**Requirement**
Each line in the entries below that holds the word "computer" belongs in the answer.

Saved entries
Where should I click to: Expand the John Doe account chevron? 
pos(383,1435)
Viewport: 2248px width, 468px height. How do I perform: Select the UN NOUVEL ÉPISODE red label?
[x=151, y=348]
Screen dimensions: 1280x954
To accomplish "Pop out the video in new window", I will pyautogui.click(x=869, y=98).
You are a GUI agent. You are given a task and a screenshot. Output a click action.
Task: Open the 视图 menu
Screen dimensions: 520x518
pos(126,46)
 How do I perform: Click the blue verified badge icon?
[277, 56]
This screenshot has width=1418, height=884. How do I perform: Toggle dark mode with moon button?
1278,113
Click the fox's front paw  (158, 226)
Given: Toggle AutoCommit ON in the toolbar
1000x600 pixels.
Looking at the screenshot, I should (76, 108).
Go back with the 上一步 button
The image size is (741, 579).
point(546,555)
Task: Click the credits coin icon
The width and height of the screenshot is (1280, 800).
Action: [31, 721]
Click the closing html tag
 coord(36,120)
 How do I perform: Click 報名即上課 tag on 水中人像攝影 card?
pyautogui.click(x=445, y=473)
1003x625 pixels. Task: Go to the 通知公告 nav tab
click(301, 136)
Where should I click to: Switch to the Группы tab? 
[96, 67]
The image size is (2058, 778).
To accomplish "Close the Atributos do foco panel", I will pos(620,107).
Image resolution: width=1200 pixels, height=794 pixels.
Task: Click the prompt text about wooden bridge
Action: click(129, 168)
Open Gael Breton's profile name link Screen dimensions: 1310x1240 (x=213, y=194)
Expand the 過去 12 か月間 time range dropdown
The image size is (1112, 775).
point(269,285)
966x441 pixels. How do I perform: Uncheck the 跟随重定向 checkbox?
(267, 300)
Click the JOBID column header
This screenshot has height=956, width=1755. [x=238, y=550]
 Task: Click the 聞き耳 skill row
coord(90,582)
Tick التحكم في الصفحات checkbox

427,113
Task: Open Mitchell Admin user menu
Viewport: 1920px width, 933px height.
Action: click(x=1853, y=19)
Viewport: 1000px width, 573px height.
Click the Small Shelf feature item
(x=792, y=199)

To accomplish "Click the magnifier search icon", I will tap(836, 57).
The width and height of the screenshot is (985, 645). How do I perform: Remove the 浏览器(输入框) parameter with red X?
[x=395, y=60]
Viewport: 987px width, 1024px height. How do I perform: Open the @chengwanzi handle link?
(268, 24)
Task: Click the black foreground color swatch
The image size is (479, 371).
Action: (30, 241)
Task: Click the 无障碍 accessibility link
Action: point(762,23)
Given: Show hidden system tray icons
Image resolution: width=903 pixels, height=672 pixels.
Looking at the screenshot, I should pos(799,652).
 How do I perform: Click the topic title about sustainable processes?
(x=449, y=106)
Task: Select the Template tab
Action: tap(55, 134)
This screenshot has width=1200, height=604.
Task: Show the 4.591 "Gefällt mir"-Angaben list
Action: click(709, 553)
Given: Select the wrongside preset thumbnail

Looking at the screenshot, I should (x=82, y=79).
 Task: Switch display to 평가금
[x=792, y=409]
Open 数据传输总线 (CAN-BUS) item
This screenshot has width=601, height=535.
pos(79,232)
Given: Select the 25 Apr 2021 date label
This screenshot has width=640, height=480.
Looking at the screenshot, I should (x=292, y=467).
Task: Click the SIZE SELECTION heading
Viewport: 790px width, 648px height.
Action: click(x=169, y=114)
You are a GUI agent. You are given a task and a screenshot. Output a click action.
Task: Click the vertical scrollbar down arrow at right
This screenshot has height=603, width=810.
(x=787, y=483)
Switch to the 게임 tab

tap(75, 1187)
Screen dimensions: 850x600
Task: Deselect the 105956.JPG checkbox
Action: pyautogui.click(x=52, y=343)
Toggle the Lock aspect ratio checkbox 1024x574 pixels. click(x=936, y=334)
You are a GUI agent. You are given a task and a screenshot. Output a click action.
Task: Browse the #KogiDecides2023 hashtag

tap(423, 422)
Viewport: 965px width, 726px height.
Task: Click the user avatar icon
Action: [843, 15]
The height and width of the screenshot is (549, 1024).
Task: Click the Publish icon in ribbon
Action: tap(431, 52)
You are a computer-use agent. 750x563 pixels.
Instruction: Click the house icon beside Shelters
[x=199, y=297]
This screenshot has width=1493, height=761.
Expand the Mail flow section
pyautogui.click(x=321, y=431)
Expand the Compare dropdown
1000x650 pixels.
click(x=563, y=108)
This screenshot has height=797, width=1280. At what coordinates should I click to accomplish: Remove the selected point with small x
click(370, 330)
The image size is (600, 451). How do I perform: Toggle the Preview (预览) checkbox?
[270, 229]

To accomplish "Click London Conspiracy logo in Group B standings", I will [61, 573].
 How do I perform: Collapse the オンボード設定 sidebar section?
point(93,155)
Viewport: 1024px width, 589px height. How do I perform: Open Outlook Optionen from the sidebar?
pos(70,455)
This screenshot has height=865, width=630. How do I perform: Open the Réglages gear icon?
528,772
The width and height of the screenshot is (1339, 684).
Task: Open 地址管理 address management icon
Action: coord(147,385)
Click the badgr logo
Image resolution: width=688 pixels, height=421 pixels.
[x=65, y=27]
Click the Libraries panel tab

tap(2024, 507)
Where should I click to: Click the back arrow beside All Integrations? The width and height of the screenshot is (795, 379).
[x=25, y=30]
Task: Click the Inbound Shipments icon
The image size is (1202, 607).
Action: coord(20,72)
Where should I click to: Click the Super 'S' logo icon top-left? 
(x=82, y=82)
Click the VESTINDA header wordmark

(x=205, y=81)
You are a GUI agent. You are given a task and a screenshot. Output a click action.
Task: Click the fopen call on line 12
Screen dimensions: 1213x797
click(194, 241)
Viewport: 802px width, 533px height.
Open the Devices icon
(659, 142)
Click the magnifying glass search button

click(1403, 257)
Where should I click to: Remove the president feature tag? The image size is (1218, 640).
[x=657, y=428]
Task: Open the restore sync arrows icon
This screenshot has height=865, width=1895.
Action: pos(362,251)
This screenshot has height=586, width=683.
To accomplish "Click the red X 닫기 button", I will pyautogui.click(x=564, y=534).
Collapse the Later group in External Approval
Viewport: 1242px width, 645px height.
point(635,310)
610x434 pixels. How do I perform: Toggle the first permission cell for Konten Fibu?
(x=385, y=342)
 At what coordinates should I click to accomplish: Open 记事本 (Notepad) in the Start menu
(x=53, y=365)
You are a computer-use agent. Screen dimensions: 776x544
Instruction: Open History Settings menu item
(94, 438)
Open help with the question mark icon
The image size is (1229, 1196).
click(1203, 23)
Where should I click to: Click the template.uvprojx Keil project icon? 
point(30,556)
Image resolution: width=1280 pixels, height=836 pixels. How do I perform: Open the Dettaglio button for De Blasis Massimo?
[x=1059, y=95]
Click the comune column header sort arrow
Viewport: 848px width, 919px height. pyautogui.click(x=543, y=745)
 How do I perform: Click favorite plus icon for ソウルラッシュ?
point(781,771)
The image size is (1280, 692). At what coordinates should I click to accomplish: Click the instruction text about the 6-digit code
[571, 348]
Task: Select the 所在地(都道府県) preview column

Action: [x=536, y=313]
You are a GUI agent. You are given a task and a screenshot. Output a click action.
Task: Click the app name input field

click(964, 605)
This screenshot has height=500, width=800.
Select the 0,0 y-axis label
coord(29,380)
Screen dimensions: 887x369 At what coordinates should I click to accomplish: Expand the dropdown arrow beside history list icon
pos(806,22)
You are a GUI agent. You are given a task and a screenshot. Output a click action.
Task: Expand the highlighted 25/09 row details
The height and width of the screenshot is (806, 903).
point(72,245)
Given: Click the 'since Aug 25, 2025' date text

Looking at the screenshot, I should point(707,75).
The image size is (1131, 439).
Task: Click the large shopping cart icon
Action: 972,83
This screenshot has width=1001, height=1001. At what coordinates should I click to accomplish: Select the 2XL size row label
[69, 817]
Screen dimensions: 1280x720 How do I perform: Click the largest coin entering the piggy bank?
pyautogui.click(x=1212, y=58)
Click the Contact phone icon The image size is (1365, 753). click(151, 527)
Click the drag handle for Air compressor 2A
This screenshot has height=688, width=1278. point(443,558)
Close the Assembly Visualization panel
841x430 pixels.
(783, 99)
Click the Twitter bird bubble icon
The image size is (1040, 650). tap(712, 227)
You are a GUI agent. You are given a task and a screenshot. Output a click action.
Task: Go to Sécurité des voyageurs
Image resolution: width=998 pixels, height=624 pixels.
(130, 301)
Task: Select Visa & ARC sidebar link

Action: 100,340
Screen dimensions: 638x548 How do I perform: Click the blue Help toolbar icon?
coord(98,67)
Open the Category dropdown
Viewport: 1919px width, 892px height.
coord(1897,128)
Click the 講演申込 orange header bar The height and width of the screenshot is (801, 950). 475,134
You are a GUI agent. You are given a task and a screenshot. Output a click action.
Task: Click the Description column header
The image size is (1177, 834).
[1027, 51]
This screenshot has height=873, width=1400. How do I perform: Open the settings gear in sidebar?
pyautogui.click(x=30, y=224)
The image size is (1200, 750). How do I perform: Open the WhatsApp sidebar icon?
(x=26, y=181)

**Answer area**
You are a computer-use agent. 750x563 pixels.
You are a computer-use agent. Screen dimensions: 776x544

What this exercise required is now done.